**WORK INSTRUCTIONS**
Please transcribe exactly the lines from the line holding "Task: Select Usama Mir in Yet to Bat" through the end of the data below, and skip any pictures.

#####

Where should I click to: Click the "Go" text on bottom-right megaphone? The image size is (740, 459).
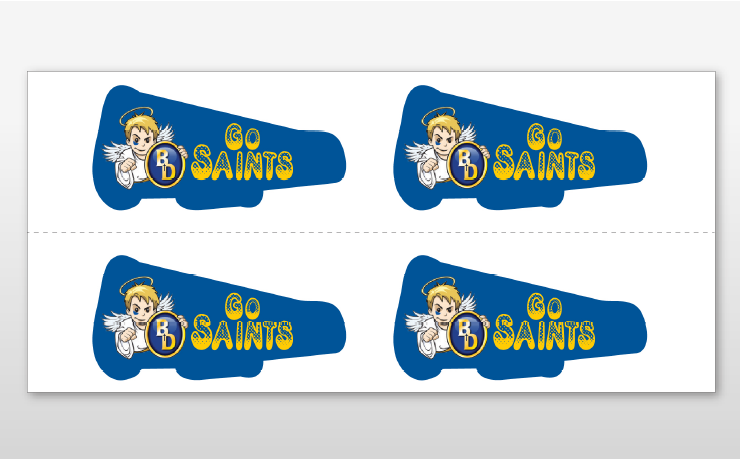(545, 305)
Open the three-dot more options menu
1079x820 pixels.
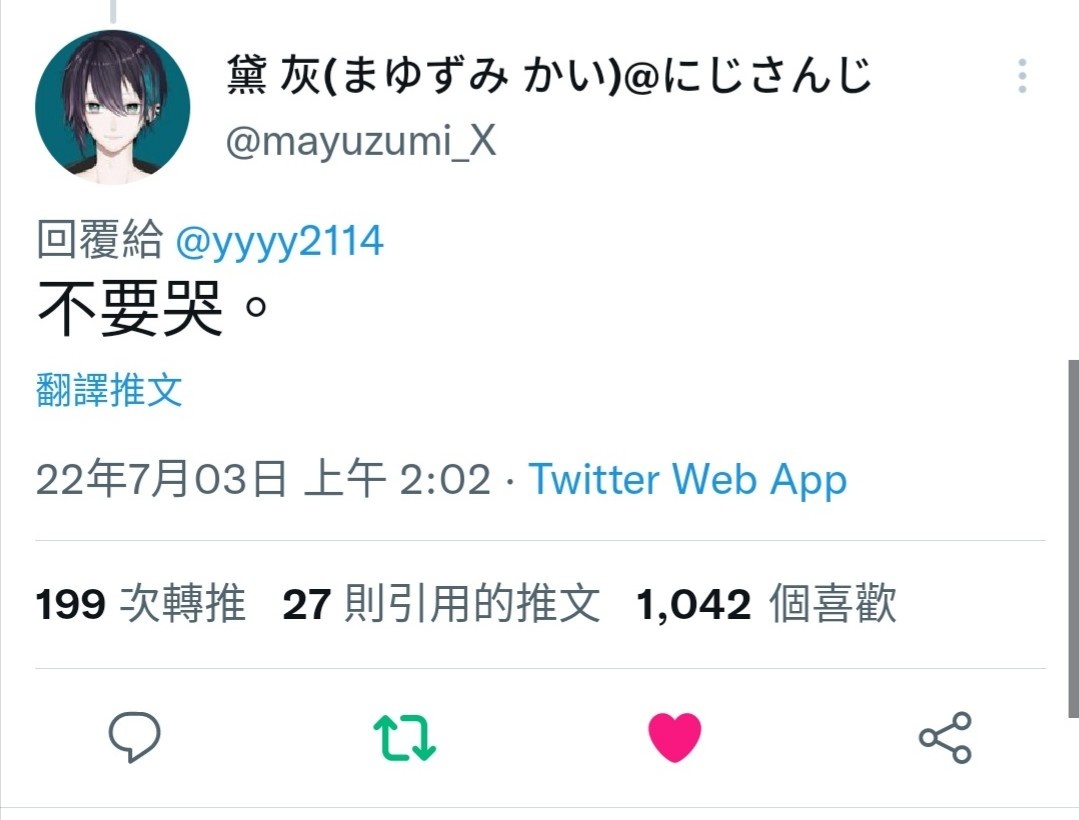(1023, 76)
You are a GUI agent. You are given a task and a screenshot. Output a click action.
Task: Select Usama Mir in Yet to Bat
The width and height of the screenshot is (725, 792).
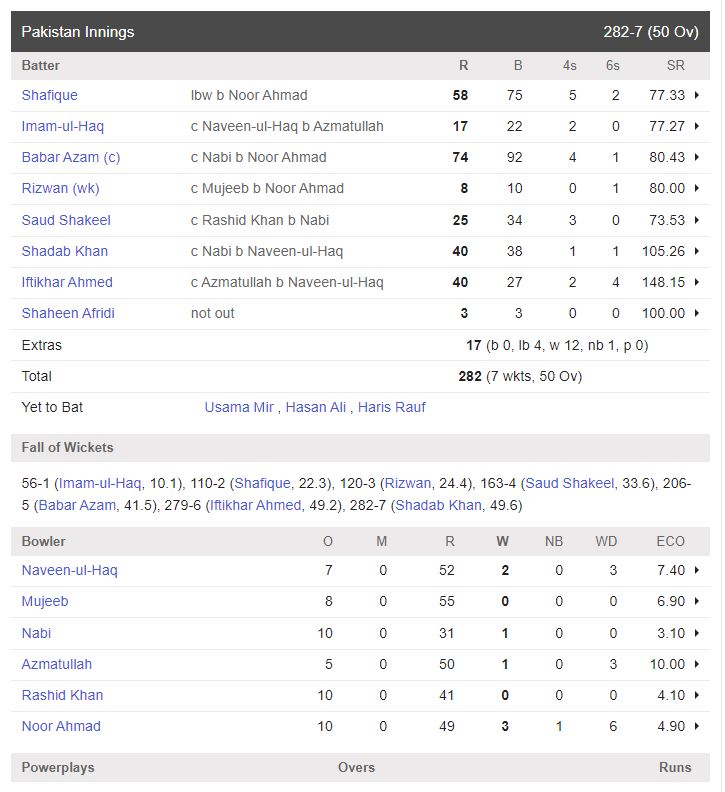(240, 408)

#####

**EXERCISE OUTPUT**
Task: Select Usama Mir in Yet to Bat
The width and height of the screenshot is (725, 792).
(240, 408)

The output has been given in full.